In seinem berühmten Aufsatz „Beantwortung der Frage: Was ist Aufklärung?“ unterscheidet Immanuel Kant 1784 zwischen privatem und öffentlichem Gebrauch der Vernunft. Der private Gebrauch ist eingeschränkt zum Beispiel durch Arbeitsverträge. Der öffentliche Gebrauch ist hingegen immer frei. So – das ist Kants Beispiel aus seiner Zeit – muss der Prediger, der von einer Kirche angestellt ist, in der Ausübung seines Amtes den Gläubigen die Lehre dieser Kirche verkünden. In seinem öffentlichen Vernunftgebrauch ist er jedoch frei, als Bürger auch eben diese Lehre öffentlich zu kritisieren. Auf unsere Zeit übertragen: Als Bürger kann man zum Beispiel die Rechtsprechung des Bundesverfassungsgerichtes öffentlich als Rechtsbeugung kritisieren, ohne in irgendeiner Weise seine Bürgerpflichten zu verletzen und Anlass zur Überwachung durch den Inlandsgeheimdienst zu geben – ja es ist geradezu Bürgerpflicht, dieses zu tun und seine Gründe für diese Auffassung in der Öffentlichkeit darzulegen. Nur durch den freien öffentlichen Gebrauch der Vernunft ist nach Kant Aufklärung und Fortschritt in Rechtssicherheit möglich. Uns hingegen ist die Bedeutung des freien öffentlichen Vernunftgebrauchs abhandengekommen.

Nur wenn genügend Menschen den Mut aufbringen, trotz der Einschüchterungsversuche durch den Staatsapparat freien öffentlichen Gebrauch von ihrer Vernunft zu machen, werden wir eine offene Gesellschaft mit der Anerkennung der Rechte aller realisieren. Die Zukunft ist offen. Es liegt allein an uns, den Kompass unserer Zivilisation zurückzugewinnen. Wie der Zusammenbruch des real existierenden Sozialismus gezeigt hat, kann sich kein Zwangsregime auf Dauer gegen den Mut der Bürgerinnen und Bürger halten, öffentlich für ihre Rechte einzutreten.

 

Anmerkung der Redaktion & „Was heißt das konkret für mich?“

Prof. Michael Esfeld ist Autor des Buches „Land ohne Mut: Eine Anleitung für die Rückkehr zu Wissenschaft und Rechtsordnung“. Seine obige Analyse macht deutlich: Auch wenn grundlegende Veränderungen kollektive Prozesse erfordern, beginnt der Weg dorthin bei jedem Einzelnen. Nur, wenn jeder aktiv daran mitwirkt, die offene Gesellschaft wieder zurückzuerobern, können die notwendigen kollektiven Prozesse in Gang gesetzt und unsere Freiheit zurückgewonnen werden:

  1. Selbst urteilen: Üben Sie sich darin, eine Situation eigenständig und angemessen einzuschätzen, statt sich nur auf Experten zu verlassen. Diese Urteilskraft ist entscheidend für eigenverantwortliches Handeln – sei es bei Gesundheitsfragen oder gesellschaftlichen Themen.
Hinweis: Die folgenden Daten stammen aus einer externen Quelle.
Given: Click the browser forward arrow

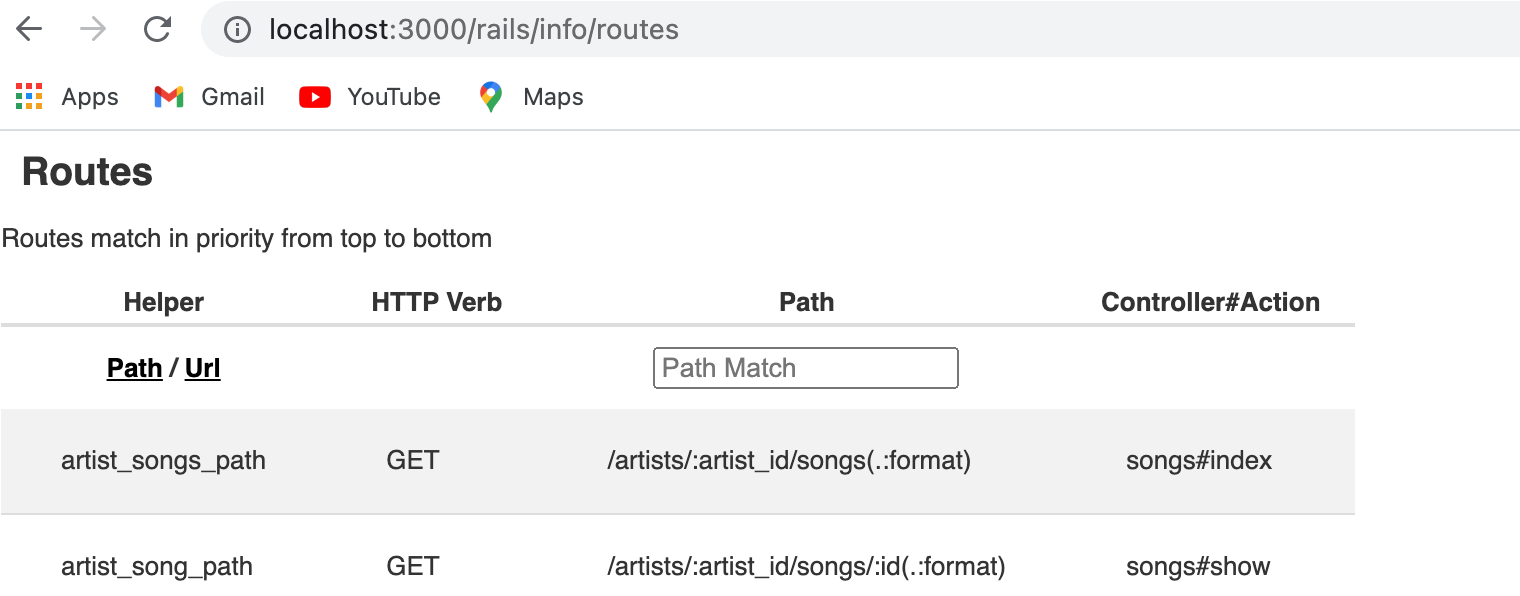Looking at the screenshot, I should click(x=92, y=29).
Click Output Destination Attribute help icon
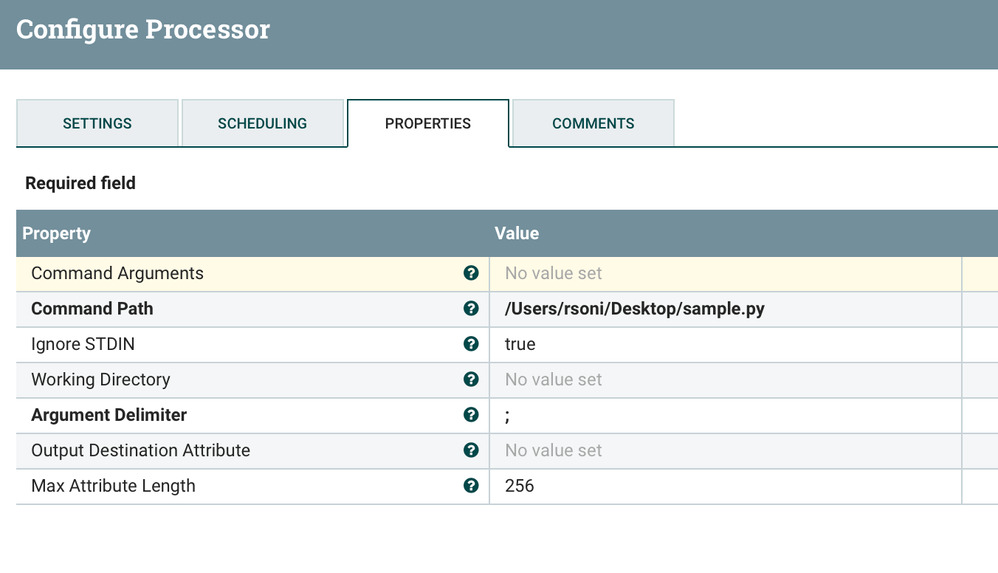 (471, 451)
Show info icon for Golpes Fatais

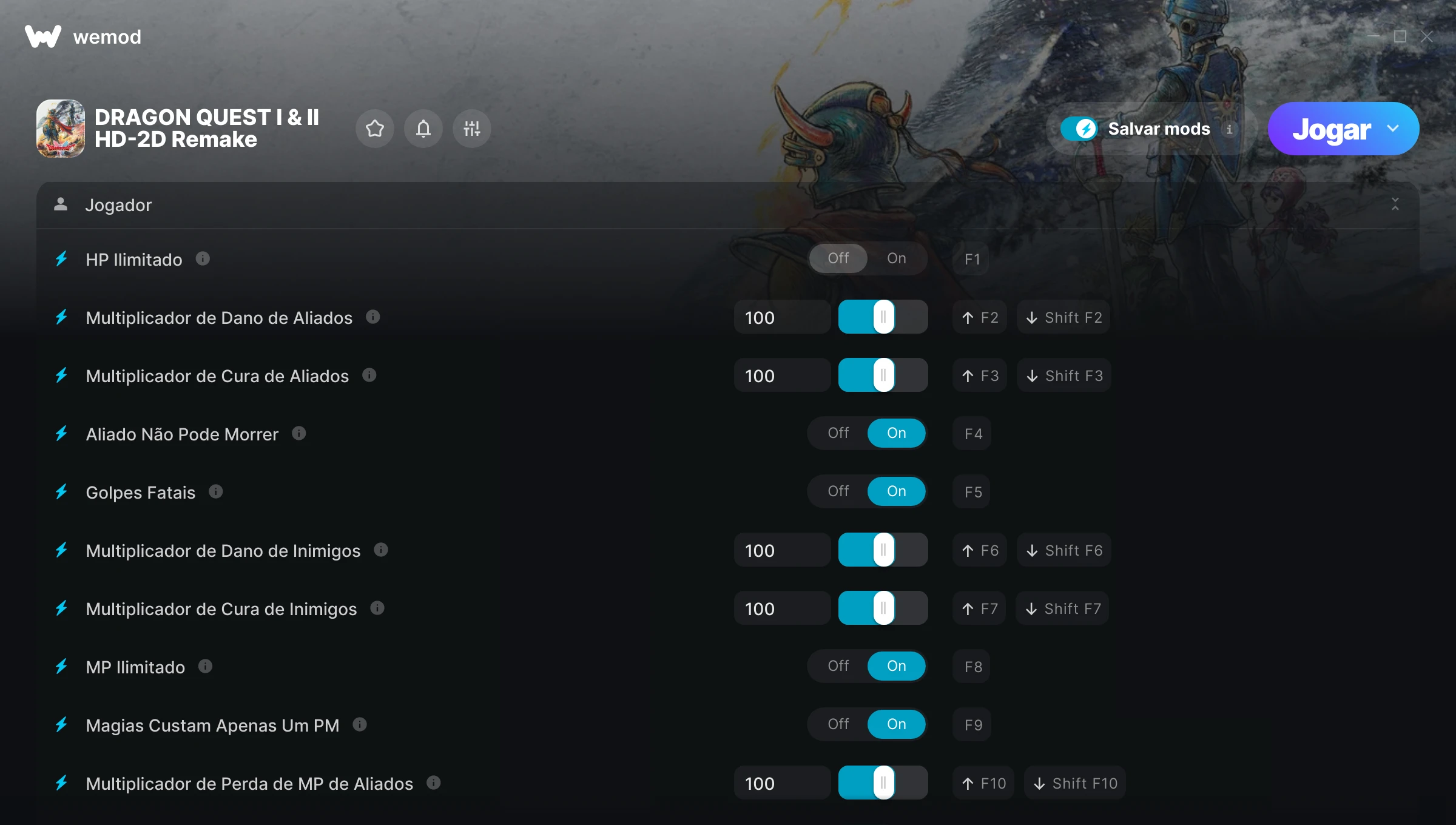(x=216, y=492)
  2. Macht kritisch betrachten: Sehen Sie genau hin, wenn staatliche oder wirtschaftliche Akteure Macht über das öffentliche Leben gewinnen. Skepsis schützt vor Übergriffen und Missbrauch.
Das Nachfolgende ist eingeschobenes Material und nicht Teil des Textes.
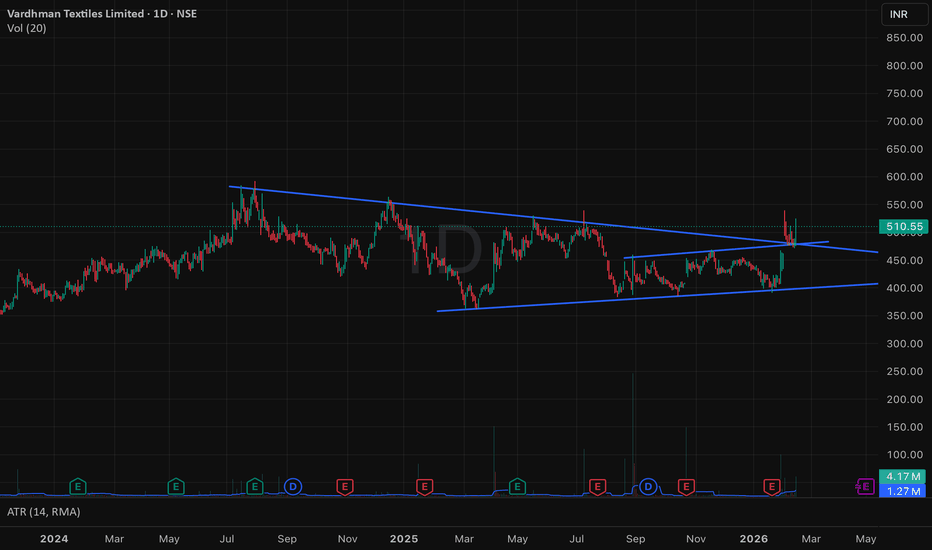Click the red earnings marker in early 2025

coord(425,486)
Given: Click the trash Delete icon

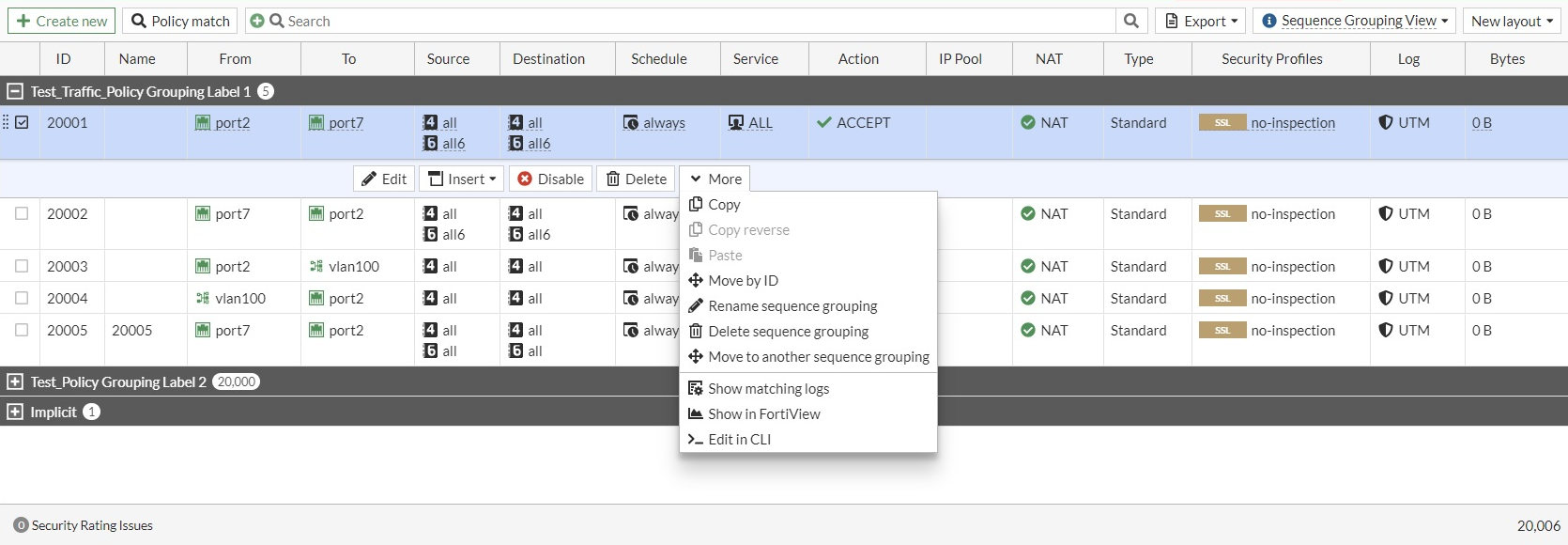Looking at the screenshot, I should pyautogui.click(x=613, y=179).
  3. Öffentlich Position beziehen: Nutzen Sie Ihre Stimme für die freie Meinungsäußerung und gegen Einschränkungen. Nur durch Mut zur Vernunft und offenen Dialog können wir die Werte der Gesellschaft aktiv schützen und stärken.

Diese Schritte machen den Weg zurück zu einer freien, offenen Gesellschaft für jeden Einzelnen konkret und greifbar.